## WHAT TO DO
The reply should return the data in full, exactly as written.

## THE INPUT
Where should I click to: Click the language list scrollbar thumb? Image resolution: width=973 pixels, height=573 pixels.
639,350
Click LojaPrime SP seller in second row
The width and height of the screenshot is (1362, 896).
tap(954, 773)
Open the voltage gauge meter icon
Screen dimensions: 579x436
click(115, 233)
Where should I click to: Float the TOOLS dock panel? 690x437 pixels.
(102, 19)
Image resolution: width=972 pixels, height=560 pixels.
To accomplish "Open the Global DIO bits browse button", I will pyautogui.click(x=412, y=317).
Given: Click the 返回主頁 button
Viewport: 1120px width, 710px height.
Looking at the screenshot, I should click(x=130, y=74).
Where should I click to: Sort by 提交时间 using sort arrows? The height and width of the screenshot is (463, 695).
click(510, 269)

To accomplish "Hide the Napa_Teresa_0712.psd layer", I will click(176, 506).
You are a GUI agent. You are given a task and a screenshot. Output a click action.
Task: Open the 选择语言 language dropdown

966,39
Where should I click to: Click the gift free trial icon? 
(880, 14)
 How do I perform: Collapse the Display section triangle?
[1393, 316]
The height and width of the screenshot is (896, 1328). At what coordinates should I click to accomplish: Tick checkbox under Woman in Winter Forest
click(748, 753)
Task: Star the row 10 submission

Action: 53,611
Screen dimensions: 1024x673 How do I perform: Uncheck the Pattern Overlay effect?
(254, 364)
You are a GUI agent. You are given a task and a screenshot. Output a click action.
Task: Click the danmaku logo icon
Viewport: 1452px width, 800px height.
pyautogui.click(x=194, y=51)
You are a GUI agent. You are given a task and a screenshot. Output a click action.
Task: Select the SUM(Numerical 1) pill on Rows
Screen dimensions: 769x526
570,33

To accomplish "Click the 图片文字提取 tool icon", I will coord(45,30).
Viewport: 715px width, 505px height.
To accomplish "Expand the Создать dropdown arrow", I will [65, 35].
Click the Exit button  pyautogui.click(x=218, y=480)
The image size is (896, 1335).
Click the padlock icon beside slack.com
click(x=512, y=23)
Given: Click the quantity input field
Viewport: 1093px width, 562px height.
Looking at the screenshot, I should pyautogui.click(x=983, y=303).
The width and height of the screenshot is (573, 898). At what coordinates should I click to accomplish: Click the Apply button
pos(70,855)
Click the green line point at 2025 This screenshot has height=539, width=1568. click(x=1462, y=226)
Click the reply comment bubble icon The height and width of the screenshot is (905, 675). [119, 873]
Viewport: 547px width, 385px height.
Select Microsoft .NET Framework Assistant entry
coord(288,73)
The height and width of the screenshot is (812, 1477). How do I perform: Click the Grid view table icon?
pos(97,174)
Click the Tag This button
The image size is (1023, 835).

## YOUR SOLUTION
Where should I click to: Click the language list scrollbar thumb? Image resolution: width=973 pixels, height=573 pixels.
639,350
Click LojaPrime SP seller in second row
The width and height of the screenshot is (1362, 896).
tap(954, 773)
Open the voltage gauge meter icon
Screen dimensions: 579x436
click(115, 233)
Where should I click to: Float the TOOLS dock panel? 690x437 pixels.
(102, 19)
Image resolution: width=972 pixels, height=560 pixels.
To accomplish "Open the Global DIO bits browse button", I will pyautogui.click(x=412, y=317).
Given: Click the 返回主頁 button
Viewport: 1120px width, 710px height.
Looking at the screenshot, I should click(x=130, y=74).
Where should I click to: Sort by 提交时间 using sort arrows? The height and width of the screenshot is (463, 695).
click(510, 269)

To accomplish "Hide the Napa_Teresa_0712.psd layer", I will click(176, 506).
You are a GUI agent. You are given a task and a screenshot. Output a click action.
Task: Open the 选择语言 language dropdown

966,39
Where should I click to: Click the gift free trial icon? 
(880, 14)
 How do I perform: Collapse the Display section triangle?
[1393, 316]
The height and width of the screenshot is (896, 1328). At what coordinates should I click to accomplish: Tick checkbox under Woman in Winter Forest
click(748, 753)
Task: Star the row 10 submission

Action: 53,611
Screen dimensions: 1024x673 How do I perform: Uncheck the Pattern Overlay effect?
(254, 364)
You are a GUI agent. You are given a task and a screenshot. Output a click action.
Task: Click the danmaku logo icon
Viewport: 1452px width, 800px height.
pyautogui.click(x=194, y=51)
You are a GUI agent. You are given a task and a screenshot. Output a click action.
Task: Select the SUM(Numerical 1) pill on Rows
Screen dimensions: 769x526
570,33

To accomplish "Click the 图片文字提取 tool icon", I will coord(45,30).
Viewport: 715px width, 505px height.
To accomplish "Expand the Создать dropdown arrow", I will [65, 35].
Click the Exit button  pyautogui.click(x=218, y=480)
The image size is (896, 1335).
Click the padlock icon beside slack.com
click(x=512, y=23)
Given: Click the quantity input field
Viewport: 1093px width, 562px height.
Looking at the screenshot, I should pyautogui.click(x=983, y=303).
The width and height of the screenshot is (573, 898). At what coordinates should I click to accomplish: Click the Apply button
pos(70,855)
Click the green line point at 2025 This screenshot has height=539, width=1568. click(x=1462, y=226)
Click the reply comment bubble icon The height and width of the screenshot is (905, 675). [119, 873]
Viewport: 547px width, 385px height.
Select Microsoft .NET Framework Assistant entry
coord(288,73)
The height and width of the screenshot is (812, 1477). How do I perform: Click the Grid view table icon?
pos(97,174)
Click the Tag This button
The image size is (1023, 835).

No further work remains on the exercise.